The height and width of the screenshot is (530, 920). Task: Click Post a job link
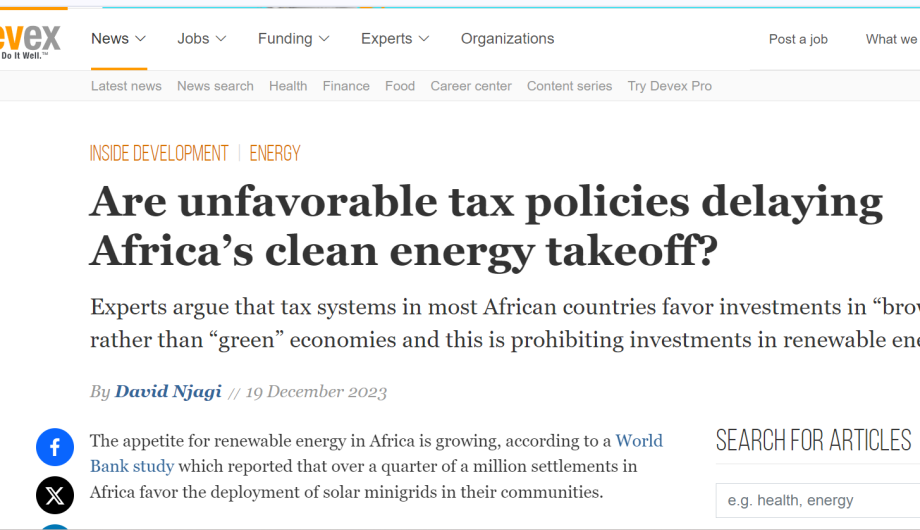798,39
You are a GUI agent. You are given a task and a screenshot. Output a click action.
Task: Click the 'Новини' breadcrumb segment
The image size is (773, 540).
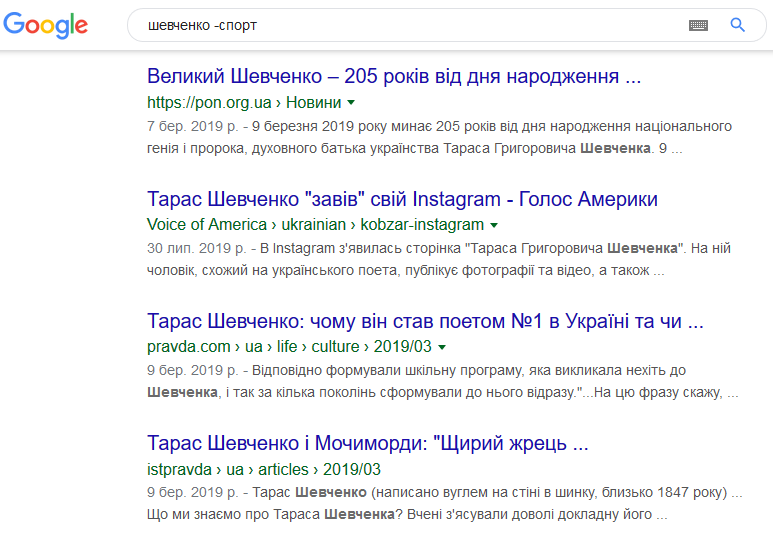[314, 103]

● TASK PROMPT
Leave out the pictures, and give all the records again exactly.

● RESPONSE
The height and width of the screenshot is (530, 920). Task: Click Post a job link
798,39
You are a GUI agent. You are given a task and a screenshot. Output a click action.
Task: Click the 'Новини' breadcrumb segment
The image size is (773, 540).
[314, 103]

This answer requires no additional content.